M. de Vaudreuil au comte d'Antraigues
Ce 6 janvier 1792

Enfin vous allez voir votre Froment, que vous appelez à grands cris, mon cher ami, et ce qu'il vous donnera ne vous déplaira pas. Je conçois que vous ayez envie de le revoir, car je ne connais pas d'homme plus méritant de la chose publique et plus rempli d'âme et d'esprit.
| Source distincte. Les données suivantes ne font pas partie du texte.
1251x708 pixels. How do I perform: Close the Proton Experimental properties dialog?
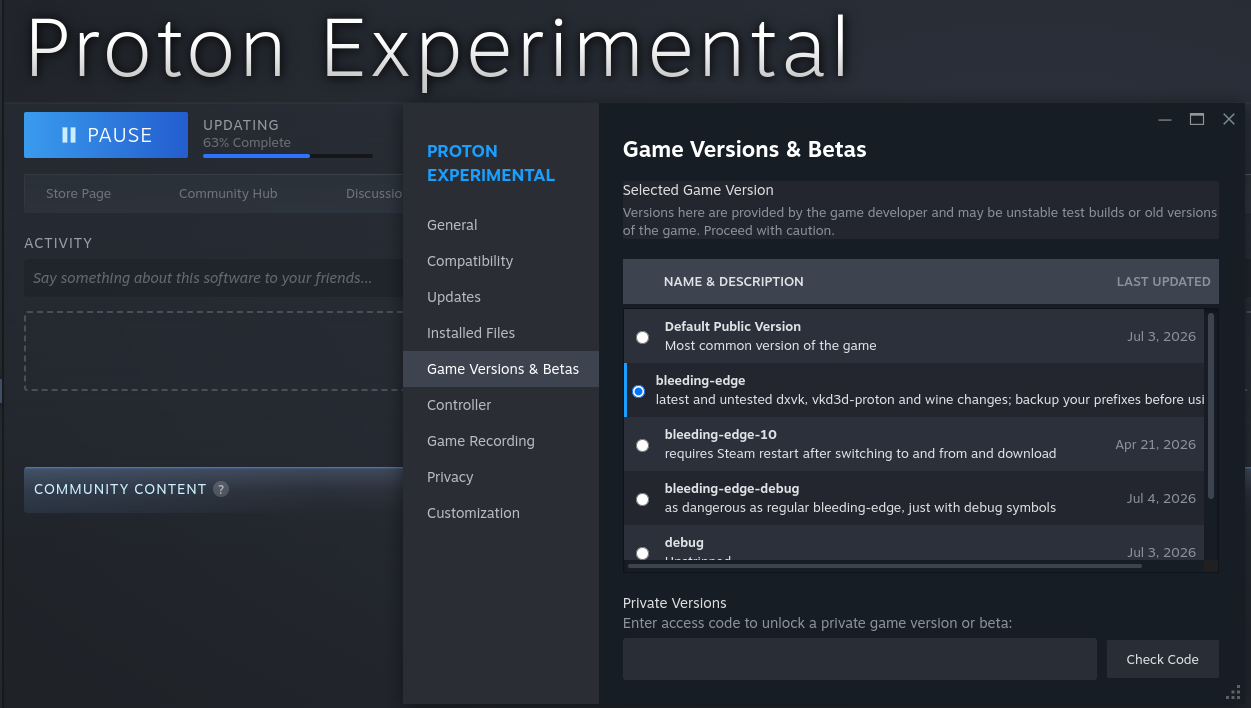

Nous venons d'être ici dans la plus cruelle de toutes les crises. La déclaration de guerre faite le 14 décembre, au lieu de paraître aux princes de la frontière une ridicule fanfaronade, leur a fait tant de peine, que M. le Prince de Condé a été congédié des Etats de Mayence, et que nous éprouvons ici tous les procédés résultant de la peur qui a gagné notre bon électeur, et surtout son ministre. L'électeur a eu la faiblesse de recevoir en qualité de ministre de France un M. de Sainte-Croix, grand démagogue et propagandiste outré. De cette première faute ont dérivé des tracasseries continuelles, que nous éprouvons à l'instigation de ce malheureux, qui aurait été à son arrivée envoyé à Cologne par bateau, sans la demande que nos Princes ont faite de le laisser tranquille. On nous disperse tous nos cantonnements ; on sépare tous nos corps militaires ; on nous fait vendre nos chevaux de vivres et d'artillerie, et on aurait fini par nous chasser aussi comme M. le prince de Condé. Mais je crois qu'enfin Dieu vient à notre secours. Je reçois des nouvelles de Vienne bonnes, excellentes. L'Empereur annule l'amnistie du Brabant, fait marcher des troupes ; 30.000 Prussiens commandés par le prince de Hohenlohe vont se mettre en mouvement, et l'époque des vengeances est enfin arrivée. Soignez le Midi, plus intéressant que tout le reste ; que les Espagnols et les Piémontais se hâtent, et bientôt tous les Titans qui menaçaient le ciel seront foudroyés.
M. le comte d'Artois et Calonne vous écrivent, et ce dernier en détail. D'ailleurs tout ce que Froment vous porte est considérable. Vous ne direz plus qu'on vous laisse sans nouvelles. Je ne sais si Monseigneur vous ordonne de rester où vous êtes ; mais je vous le dis de sa part, jusqu'à nouvel ordre.
Dites-moi donc pourquoi M. de Las Casas ne me répond plus à aucune de mes lettres ; me boude-t-il ? Je ne vois aucune raison pour cela, car je l'aime autant que je l'estime, et je ne crois pas avoir démérité près de lui.
Vous savez sans doute que j'ai été tout à fait ruiné par l'événement de Saint-Domingue. Une de mes habitations a été totalement détruite, et celle qui me reste suffit à peine à mes créanciers. Mais je n'ai pas le temps et la faculté de m'occuper de moi, et mes peines personnelles font dans mon âme l'effet d'une goutte d'eau dans la mer. Vengeons nos souverains, la monarchie et la religion, réparons l'honneur français, purgeons la terre des monstres qui la troublent ; rejoignons ensuite nos amis pour ne plus les quitter, et ma fortune sera faite.
Nous n'avons pas entendu parler de M. de La Bastide et sa conduite est plus que louche dans cette occasion.
Etéblissez vous-même votre correspondance de la manière que vous jugerez la plus sûre et la meilleure. L'argent nous manque terriblement, et c'est notre plus grand embarras ; le reste irait tout seul. Comment l'Espagne n'a-t-elle encore fourni aucun fonds à nos magnanimes Princes ? Mais ne nous plaignons pas d'elle, car je suis convaincu qu'elle ira bien. Il est ma foi temps de couper l'hydre aux cent têtes, car le bouleversement du monde allait se faire. Le Brabant est plus troublé que jamais, et la Styrie et la Galicie sont prêtes à se révolter. On y demande avec menaces la double représentation du tiers et l'abaissement du clergé et de la noblesse ; c'est tout comme chez nous. Enfin ces mouvements ont dessillé les yeux de Léopold, et c'est franchement, je crois, qu'il va agir. Mes amis ont fait à Vienne de la très bonne besogne et y sont aussi considérés qu'ils méritent de l'être. En attendant, ils sont totalement ruinés, et leur courage et leur philosophie sont au-dessus de tout éloge. Les Tuileries marchent bien à présent, et l'accord est bien rétabli ; soyez-en sûr, mais ne l'ébruites pas, parce que cela serait dangereux.
Bonjour, mon cher comte, je vous aime à la vie et à la mort.